Tata Power logo close-up on website showing ransomware group leaks stolen data

Hive Ransomware Group Leaks Stolen Data After Attacking a Major India Power Company

Hive ransomware group claimed responsibility for the Tata Power cyber attack and began leaking the stolen data.

Tata Power acknowledged the cyber attack on October 14 in a stock exchange filing, claiming that it had retrieved and restored all systems.

“The Company has taken steps to retrieve and restore the systems. All critical operational systems are functioning; however, as a measure of abundant precaution, restricted access and preventive checks have been put in place for employee and customer-facing portals and touch points,” Tata Power said in the regulatory filing.

However, the Hive ransomware gang claimed it encrypted Tata Power on October 3, 2022, nearly two weeks before the company filed the data breach notification. If so, Tata Power risks fines for breaching the Indian Computer Emergency Response Team (CERT-In) regulations that require notification within six hours of discovery.

The Mumbai-based company is part of the Tata Group conglomerate serving 12 million customers and is the largest integrated power company in the country.

Hive ransomware group begins leaking stolen data

Hive ransomware gang listed the Indian electric generating company on its data leak site, suggesting that ransom negotiations had conclusively failed.

The ransomware group also began leaking stolen data, including sensitive personal information such as national identity card (Aadhar) numbers, tax IDs (PAN), phone numbers, home addresses, and salary information. The stolen data also included private keys, banking and financial records, client contracts, and engineering drawings.
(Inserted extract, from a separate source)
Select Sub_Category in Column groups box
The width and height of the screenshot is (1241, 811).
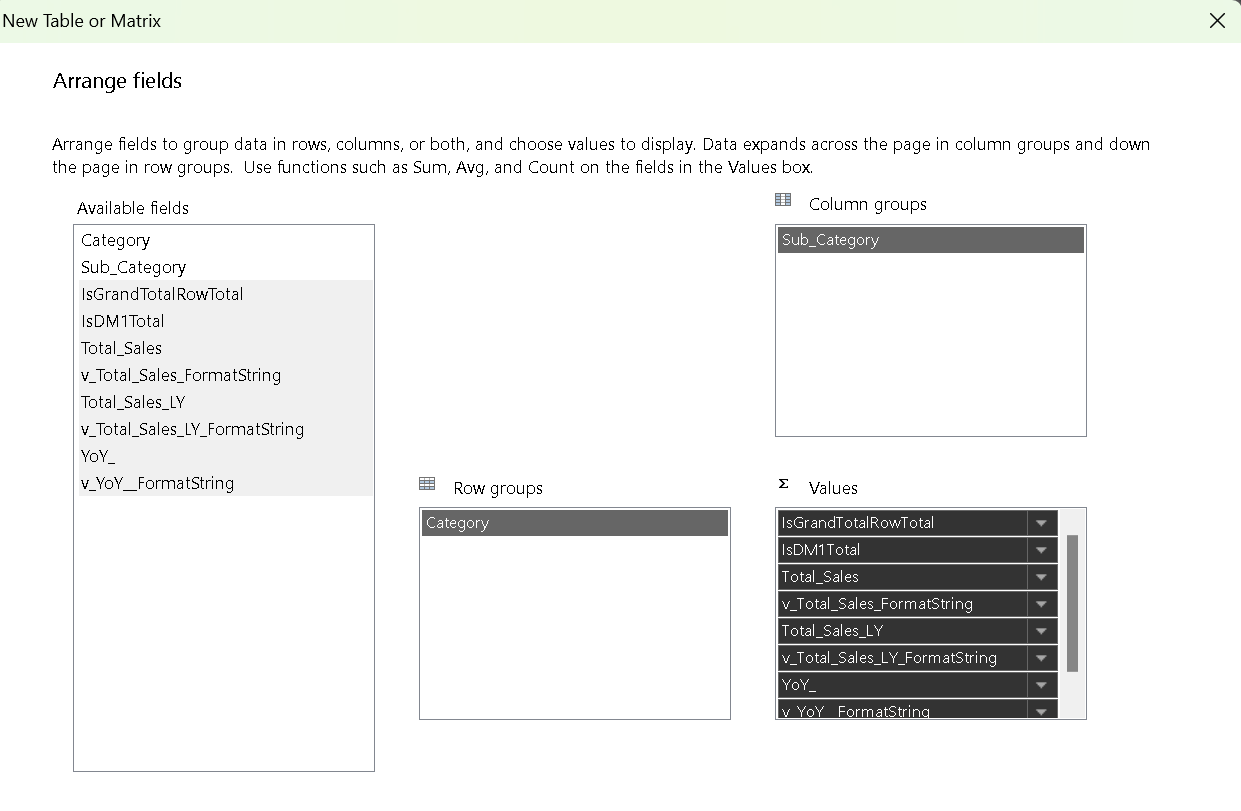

According to cybersecurity researcher Rakesh Krishnan, the ransomware gang leaked at least 20 banking records.

Edward Liebig, Global Director of Cyber-Ecosystem at Hexagon Asset Lifecycle Intelligence, warned that paying the ransom does not guarantee the recovery of the stolen data.

“Let’s face it, even if negotiations are successful, there is still only a 50%/50% chance of recovery of the encrypted assets. The decision to pay or not to pay is a business call.”

However, he acknowledged some exceptions that could force a company to pay a ransom, hoping to recover the stolen data.

“If the organization is in a very vulnerable position (recovery of assets is not possible), if there is a chance for extremely damaging information to be compromised, or if the potential business impact far outweighs the ransom payment, then the business may decide to pay.”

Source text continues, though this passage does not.